##### Exercise materials #####
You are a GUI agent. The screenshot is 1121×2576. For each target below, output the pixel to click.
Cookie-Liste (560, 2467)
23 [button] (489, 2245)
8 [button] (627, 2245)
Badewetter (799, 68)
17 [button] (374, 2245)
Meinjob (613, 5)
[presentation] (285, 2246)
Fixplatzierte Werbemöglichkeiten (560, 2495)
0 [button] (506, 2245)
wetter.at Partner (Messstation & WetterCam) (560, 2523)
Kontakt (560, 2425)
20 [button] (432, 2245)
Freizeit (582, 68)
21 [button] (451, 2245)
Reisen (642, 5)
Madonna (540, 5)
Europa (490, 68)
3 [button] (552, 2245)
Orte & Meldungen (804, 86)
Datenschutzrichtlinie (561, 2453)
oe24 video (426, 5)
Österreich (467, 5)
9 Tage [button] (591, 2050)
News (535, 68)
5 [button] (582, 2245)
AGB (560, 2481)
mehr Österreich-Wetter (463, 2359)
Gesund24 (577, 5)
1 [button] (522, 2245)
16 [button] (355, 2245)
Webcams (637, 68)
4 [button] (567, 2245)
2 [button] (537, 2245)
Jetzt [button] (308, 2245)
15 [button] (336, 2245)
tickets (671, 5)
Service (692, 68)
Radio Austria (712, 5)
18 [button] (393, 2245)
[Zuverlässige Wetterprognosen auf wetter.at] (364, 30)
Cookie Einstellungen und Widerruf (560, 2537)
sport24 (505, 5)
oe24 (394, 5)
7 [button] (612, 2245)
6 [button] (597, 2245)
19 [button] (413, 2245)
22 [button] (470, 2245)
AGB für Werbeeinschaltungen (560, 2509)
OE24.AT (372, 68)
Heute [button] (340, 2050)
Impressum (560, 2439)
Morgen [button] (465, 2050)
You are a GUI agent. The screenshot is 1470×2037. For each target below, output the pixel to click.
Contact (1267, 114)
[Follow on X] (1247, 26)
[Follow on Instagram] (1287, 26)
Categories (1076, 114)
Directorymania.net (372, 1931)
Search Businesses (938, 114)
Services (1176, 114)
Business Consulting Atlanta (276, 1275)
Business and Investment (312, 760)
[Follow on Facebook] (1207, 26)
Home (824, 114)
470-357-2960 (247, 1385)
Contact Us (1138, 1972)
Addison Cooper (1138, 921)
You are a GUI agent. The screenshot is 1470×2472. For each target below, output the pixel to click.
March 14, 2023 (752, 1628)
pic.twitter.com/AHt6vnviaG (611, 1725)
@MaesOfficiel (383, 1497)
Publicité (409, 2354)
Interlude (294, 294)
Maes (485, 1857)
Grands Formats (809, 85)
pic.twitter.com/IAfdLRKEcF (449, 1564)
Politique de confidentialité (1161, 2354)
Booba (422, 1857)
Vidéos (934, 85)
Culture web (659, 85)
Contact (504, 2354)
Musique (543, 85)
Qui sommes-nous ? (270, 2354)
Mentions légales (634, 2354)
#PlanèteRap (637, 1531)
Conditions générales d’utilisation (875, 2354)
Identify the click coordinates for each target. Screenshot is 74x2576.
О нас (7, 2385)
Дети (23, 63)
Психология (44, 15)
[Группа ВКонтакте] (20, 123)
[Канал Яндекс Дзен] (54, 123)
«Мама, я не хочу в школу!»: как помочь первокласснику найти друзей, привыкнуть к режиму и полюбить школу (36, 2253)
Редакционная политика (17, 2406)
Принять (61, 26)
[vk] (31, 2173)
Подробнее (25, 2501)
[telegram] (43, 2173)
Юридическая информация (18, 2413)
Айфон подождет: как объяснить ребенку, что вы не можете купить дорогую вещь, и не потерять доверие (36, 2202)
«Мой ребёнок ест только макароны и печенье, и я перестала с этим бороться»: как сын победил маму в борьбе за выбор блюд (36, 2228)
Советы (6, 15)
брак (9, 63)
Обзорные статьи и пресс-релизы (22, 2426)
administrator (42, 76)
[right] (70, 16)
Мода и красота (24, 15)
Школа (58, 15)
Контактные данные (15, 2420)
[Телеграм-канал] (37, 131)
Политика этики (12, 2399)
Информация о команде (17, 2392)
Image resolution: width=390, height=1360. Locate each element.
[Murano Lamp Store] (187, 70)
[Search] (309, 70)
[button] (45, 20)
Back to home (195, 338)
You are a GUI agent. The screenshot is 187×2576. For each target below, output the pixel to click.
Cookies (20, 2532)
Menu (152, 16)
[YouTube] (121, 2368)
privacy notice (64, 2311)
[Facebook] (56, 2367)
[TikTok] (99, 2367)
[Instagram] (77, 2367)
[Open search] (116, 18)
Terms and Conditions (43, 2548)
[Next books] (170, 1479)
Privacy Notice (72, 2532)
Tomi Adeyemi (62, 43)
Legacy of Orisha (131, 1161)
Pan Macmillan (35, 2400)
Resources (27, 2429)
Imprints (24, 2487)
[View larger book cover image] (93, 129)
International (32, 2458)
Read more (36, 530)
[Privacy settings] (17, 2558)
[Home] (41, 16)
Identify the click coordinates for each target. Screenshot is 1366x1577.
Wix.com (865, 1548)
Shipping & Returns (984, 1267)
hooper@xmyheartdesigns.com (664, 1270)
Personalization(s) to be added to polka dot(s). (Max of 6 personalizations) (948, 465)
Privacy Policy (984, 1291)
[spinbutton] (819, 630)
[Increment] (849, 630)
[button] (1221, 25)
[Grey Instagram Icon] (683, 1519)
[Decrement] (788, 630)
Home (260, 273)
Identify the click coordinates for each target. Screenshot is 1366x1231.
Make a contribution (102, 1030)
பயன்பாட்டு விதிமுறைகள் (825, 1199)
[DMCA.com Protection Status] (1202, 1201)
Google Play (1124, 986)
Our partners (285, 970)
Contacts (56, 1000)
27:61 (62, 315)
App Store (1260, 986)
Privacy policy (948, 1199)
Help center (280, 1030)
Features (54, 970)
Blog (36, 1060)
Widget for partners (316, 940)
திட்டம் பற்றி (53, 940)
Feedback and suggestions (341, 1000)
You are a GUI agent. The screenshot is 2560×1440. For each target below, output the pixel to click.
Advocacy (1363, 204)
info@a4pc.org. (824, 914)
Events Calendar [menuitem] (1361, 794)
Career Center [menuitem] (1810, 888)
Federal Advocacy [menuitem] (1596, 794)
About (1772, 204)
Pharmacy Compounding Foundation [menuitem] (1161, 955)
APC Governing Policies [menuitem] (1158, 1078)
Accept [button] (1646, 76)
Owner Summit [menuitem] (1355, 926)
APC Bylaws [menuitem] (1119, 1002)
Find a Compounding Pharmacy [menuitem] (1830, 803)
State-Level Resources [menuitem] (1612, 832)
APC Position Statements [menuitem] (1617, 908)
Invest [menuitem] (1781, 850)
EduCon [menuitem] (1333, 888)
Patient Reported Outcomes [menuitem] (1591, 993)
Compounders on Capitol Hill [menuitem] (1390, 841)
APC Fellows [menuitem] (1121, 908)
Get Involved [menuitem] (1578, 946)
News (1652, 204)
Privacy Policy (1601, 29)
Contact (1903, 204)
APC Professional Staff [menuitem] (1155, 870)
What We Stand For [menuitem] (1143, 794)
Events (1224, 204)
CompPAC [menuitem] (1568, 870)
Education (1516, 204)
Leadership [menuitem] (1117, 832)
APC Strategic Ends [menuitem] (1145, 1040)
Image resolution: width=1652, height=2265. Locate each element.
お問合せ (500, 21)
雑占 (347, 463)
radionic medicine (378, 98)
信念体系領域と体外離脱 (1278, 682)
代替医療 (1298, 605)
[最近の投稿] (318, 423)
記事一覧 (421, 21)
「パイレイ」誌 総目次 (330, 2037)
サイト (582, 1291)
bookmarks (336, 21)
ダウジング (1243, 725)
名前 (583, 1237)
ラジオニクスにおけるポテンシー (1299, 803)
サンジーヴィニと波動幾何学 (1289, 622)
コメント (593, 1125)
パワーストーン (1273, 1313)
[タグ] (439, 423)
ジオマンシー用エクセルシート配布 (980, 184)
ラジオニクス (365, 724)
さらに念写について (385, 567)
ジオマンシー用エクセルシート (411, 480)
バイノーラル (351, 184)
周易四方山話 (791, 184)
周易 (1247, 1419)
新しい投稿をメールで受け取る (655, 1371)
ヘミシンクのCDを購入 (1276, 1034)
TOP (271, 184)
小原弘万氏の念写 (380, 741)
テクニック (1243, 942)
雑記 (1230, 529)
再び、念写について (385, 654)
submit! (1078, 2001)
#####
## Exercise requirements:
Express the lines from the line with "Musique (543, 85)" to the line with "hooper@xmyheartdesigns.com (664, 1270)", both included, as a Markdown table with the columns "No." and "Line", one row per line and blank lines omitted.

## Solution to this exercise:
| No. | Line |
|---|---|
| 1 | Musique (543, 85) |
| 2 | Qui sommes-nous ? (270, 2354) |
| 3 | Mentions légales (634, 2354) |
| 4 | #PlanèteRap (637, 1531) |
| 5 | Conditions générales d’utilisation (875, 2354) |
| 6 | Identify the click coordinates for each target. Screenshot is 74x2576. |
| 7 | О нас (7, 2385) |
| 8 | Дети (23, 63) |
| 9 | Психология (44, 15) |
| 10 | [Группа ВКонтакте] (20, 123) |
| 11 | [Канал Яндекс Дзен] (54, 123) |
| 12 | «Мама, я не хочу в школу!»: как помочь первокласснику найти друзей, привыкнуть к режиму и полюбить школу (36, 2253) |
| 13 | Редакционная политика (17, 2406) |
| 14 | Принять (61, 26) |
| 15 | [vk] (31, 2173) |
| 16 | Подробнее (25, 2501) |
| 17 | [telegram] (43, 2173) |
| 18 | Юридическая информация (18, 2413) |
| 19 | Айфон подождет: как объяснить ребенку, что вы не можете купить дорогую вещь, и не потерять доверие (36, 2202) |
| 20 | «Мой ребёнок ест только макароны и печенье, и я перестала с этим бороться»: как сын победил маму в борьбе за выбор блюд (36, 2228) |
| 21 | Советы (6, 15) |
| 22 | брак (9, 63) |
| 23 | Обзорные статьи и пресс-релизы (22, 2426) |
| 24 | administrator (42, 76) |
| 25 | [right] (70, 16) |
| 26 | Мода и красота (24, 15) |
| 27 | Школа (58, 15) |
| 28 | Контактные данные (15, 2420) |
| 29 | [Телеграм-канал] (37, 131) |
| 30 | Политика этики (12, 2399) |
| 31 | Информация о команде (17, 2392) |
| 32 | Image resolution: width=390, height=1360. Locate each element. |
| 33 | [Murano Lamp Store] (187, 70) |
| 34 | [Search] (309, 70) |
| 35 | [button] (45, 20) |
| 36 | Back to home (195, 338) |
| 37 | You are a GUI agent. The screenshot is 187×2576. For each target below, output the pixel to click. |
| 38 | Cookies (20, 2532) |
| 39 | Menu (152, 16) |
| 40 | [YouTube] (121, 2368) |
| 41 | privacy notice (64, 2311) |
| 42 | [Facebook] (56, 2367) |
| 43 | [TikTok] (99, 2367) |
| 44 | [Instagram] (77, 2367) |
| 45 | [Open search] (116, 18) |
| 46 | Terms and Conditions (43, 2548) |
| 47 | [Next books] (170, 1479) |
| 48 | Privacy Notice (72, 2532) |
| 49 | Tomi Adeyemi (62, 43) |
| 50 | Legacy of Orisha (131, 1161) |
| 51 | Pan Macmillan (35, 2400) |
| 52 | Resources (27, 2429) |
| 53 | Imprints (24, 2487) |
| 54 | [View larger book cover image] (93, 129) |
| 55 | International (32, 2458) |
| 56 | Read more (36, 530) |
| 57 | [Privacy settings] (17, 2558) |
| 58 | [Home] (41, 16) |
| 59 | Identify the click coordinates for each target. Screenshot is 1366x1577. |
| 60 | Wix.com (865, 1548) |
| 61 | Shipping & Returns (984, 1267) |
| 62 | hooper@xmyheartdesigns.com (664, 1270) |